Alla caduta del Muro piansi d’emozione. Il Muro non era una frontiera. Le frontiere possono essere un luogo di scambio: filtrano, non fermano i flussi. Ma non ci sono scambi dove c’è un muro. Nei decenni il Muro di Berlino mi parve un’orribile cicatrice. Vederlo crollare fu una vera gioia, così come sentire i manifestanti delle due Germanie gridare in coro: Wir sind ein Volk! (Siamo un solo popolo!). Le delusioni vennero dopo.
Innanzitutto la riunificazione tedesca non fu superamento dei sistemi della Repubblica federale di Germania (Brd) e della Repubblica democratica tedesca (Ddr), ma assorbimento della Germania est nella Germania ovest. I tedeschi orientali divennero «occidentali». Passarono dalla Ddr, sotto influenza sovietica, alla Germania, sotto influenza «atlantica».
Annuncio dello sgretolarsi del sistema sovietico, la caduta del Muro di Berlino non segnò solo la fine del dopoguerra. Chiuse anche il XX secolo, il «secolo breve»: 1917-89 (la guerra del 1914 cambiò natura nel ’17, con la rivoluzione russa e l’entrata in guerra degli Stati Uniti). Più in generale, finì l’ampio vasto ciclo della modernità, cominciato dal Rinascimento. Dagli anni ’90 siamo nell’era postmoderna, non più nell’era degli Stati-nazione, ma in quella delle comunità, delle reti e dei grandi complessi continentali.

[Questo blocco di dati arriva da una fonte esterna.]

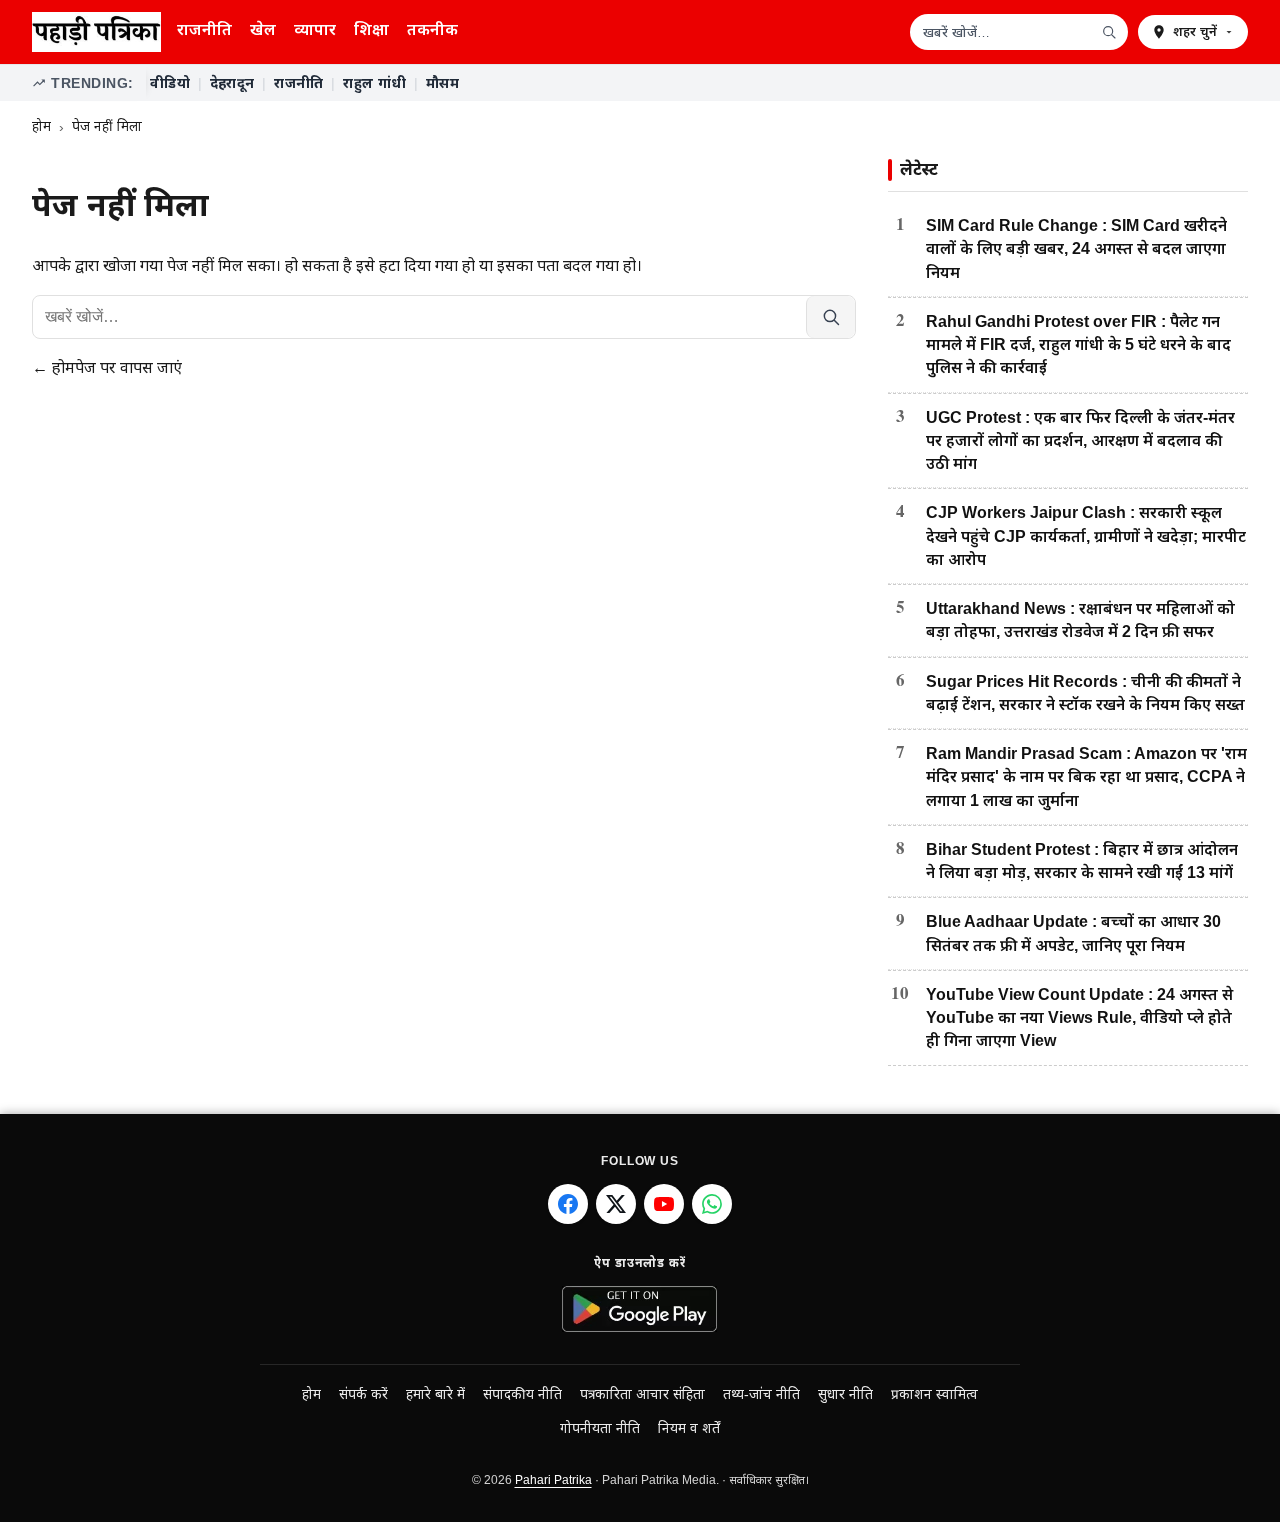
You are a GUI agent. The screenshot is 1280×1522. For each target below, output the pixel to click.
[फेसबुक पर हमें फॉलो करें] (568, 1204)
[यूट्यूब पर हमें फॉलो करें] (664, 1204)
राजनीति (204, 29)
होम (41, 126)
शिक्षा (371, 29)
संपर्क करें (363, 1394)
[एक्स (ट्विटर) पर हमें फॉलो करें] (616, 1204)
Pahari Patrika (553, 1480)
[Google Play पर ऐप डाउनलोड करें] (640, 1309)
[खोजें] (1109, 32)
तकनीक (432, 29)
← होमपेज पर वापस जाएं (107, 367)
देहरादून (232, 83)
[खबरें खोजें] (830, 317)
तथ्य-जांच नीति (761, 1394)
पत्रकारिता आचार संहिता (642, 1394)
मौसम (442, 83)
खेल (263, 29)
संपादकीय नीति (522, 1394)
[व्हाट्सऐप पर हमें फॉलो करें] (712, 1204)
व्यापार (315, 29)
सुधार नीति (845, 1394)
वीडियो (170, 83)
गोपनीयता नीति (600, 1428)
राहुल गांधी (374, 83)
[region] (697, 83)
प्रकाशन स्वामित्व (934, 1394)
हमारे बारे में (435, 1394)
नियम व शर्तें (689, 1428)
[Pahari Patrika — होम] (96, 32)
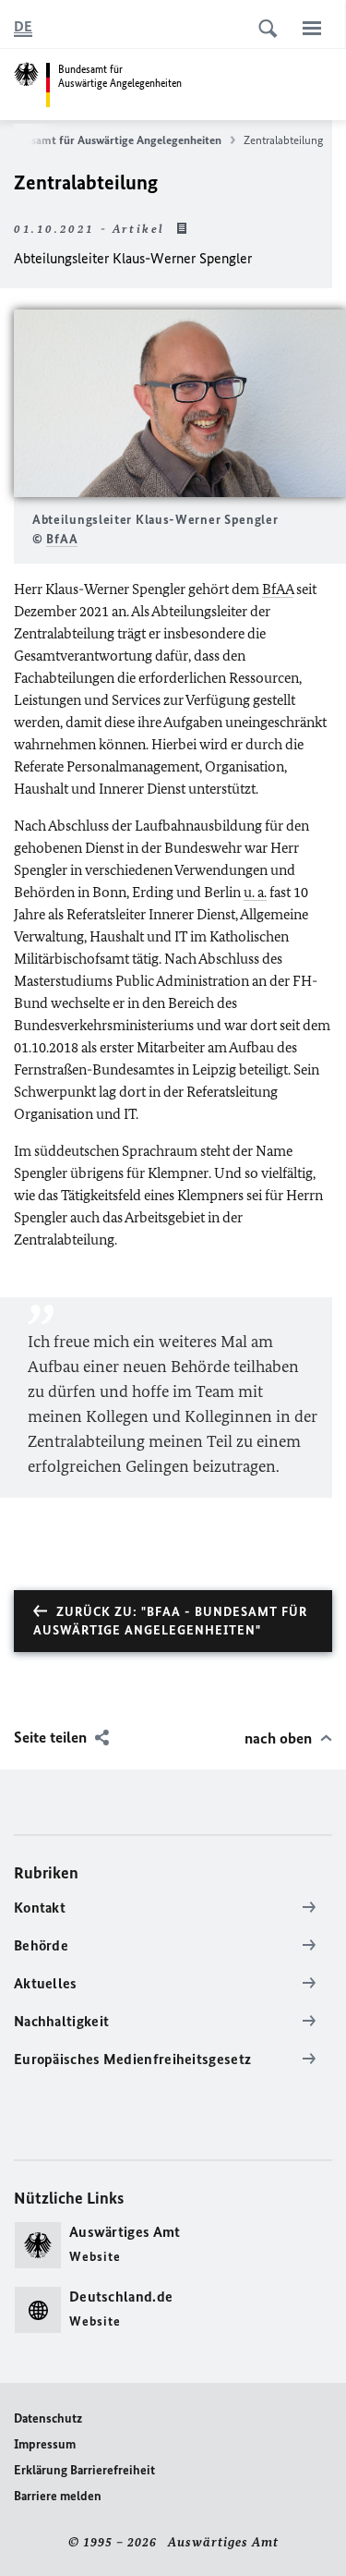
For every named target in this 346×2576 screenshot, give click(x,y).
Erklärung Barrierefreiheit (84, 2470)
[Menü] (312, 27)
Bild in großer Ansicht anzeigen (180, 403)
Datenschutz (48, 2418)
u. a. (255, 892)
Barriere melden (57, 2496)
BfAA (62, 539)
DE (23, 26)
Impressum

Troppo spesso si dimentica il contributo alla globalizzazione dato dalla fine dell’Urss. Ormai il pianeta è unificato, ma di un’unificazione dialettica, perché, in reazione al movimento principale, comporta un’altra frammentazione. Ma le frontiere non fermano più niente: né uomini, né merci, né comunicazioni, né tecnologie. I mercati finanziari agiscono in «tempo reale» da un capo all’altro della Terra. In un attimo le crisi locali diventano mondiali. La tecnoscienza s’estende ovunque. Il liberalismo e la logica del capitale dominano tutto, mentre l’ideologia dei diritti dell’uomo è la nuova religione civile. Un mondo di tal fatta non ha più nulla d’«esterno» (nel senso che, durante la Guerra fredda, il «mondo libero» era «esterno» al blocco sovietico). È ciò che Paul Virilio chiama globalitarismo.
Infine la caduta del Muro di Berlino estingue il Nomos della Terra risalente al 1945. In greco nomos è «legge», ma anche, in origine e in generale, «ripartizione, spartizione». Il Nomos della Terra descrive la disposizione generale dei rapporti di forza internazionali. Carl Schmitt distingue il susseguirsi di tre grandi Nomos della Terra: il primo va dalle origini alla scoperta del Nuovo Mondo; il secondo si confonde con l’ordine degli Stati-nazione nati dal trattato di Westfalia; il terzo scaturisce dalla fine della II guerra mondiale e si connette all’ordine binario (americano-sovietico) di Yalta. La nostra epoca d’incertezza e transizione - quanto lontana dalla fine della storia, annunciata da Francis Fukuyama! - ci fa chiedere: quale sarà il quarto Nomos della Terra? Avremo il mondo unipolare, consacrazione del potere planetario della potenza dominante, gli Stati Uniti d’America; o avremo il mondo multipolare - pluriversum, non universum -, dove i grandi complessi culturali e civili si manterranno diversi, agendo come poli regolatori della globalizzazione?
La questione del quarto Nomos della Terra pone però anche il problema della «quarta teoria politica». Il XVIII secolo vide nascere il liberalismo; il XIX, il socialismo; il XX, il fascismo. Nel XXI quale teoria politica nascerà? Oggi ogni grande ideologia che abbia formato la modernità è in crisi e, come ogni famiglia politica, cerca una nuova identità. La teoria politica del futuro combinerà e supererà, nel senso hegeliano del termine, le passate teorie. Tenterà di combinare libertà e giustizia sociale, lotta all’alienazione e volontà d’autonomia, senso della misura e affermazione di sé, valori disinteressati e «comune decenza» (common decency) di George Orwell. C’è una connessione fra globalizzazione, postmodernità, quarto Nomos della Terra e quarta teoria politica.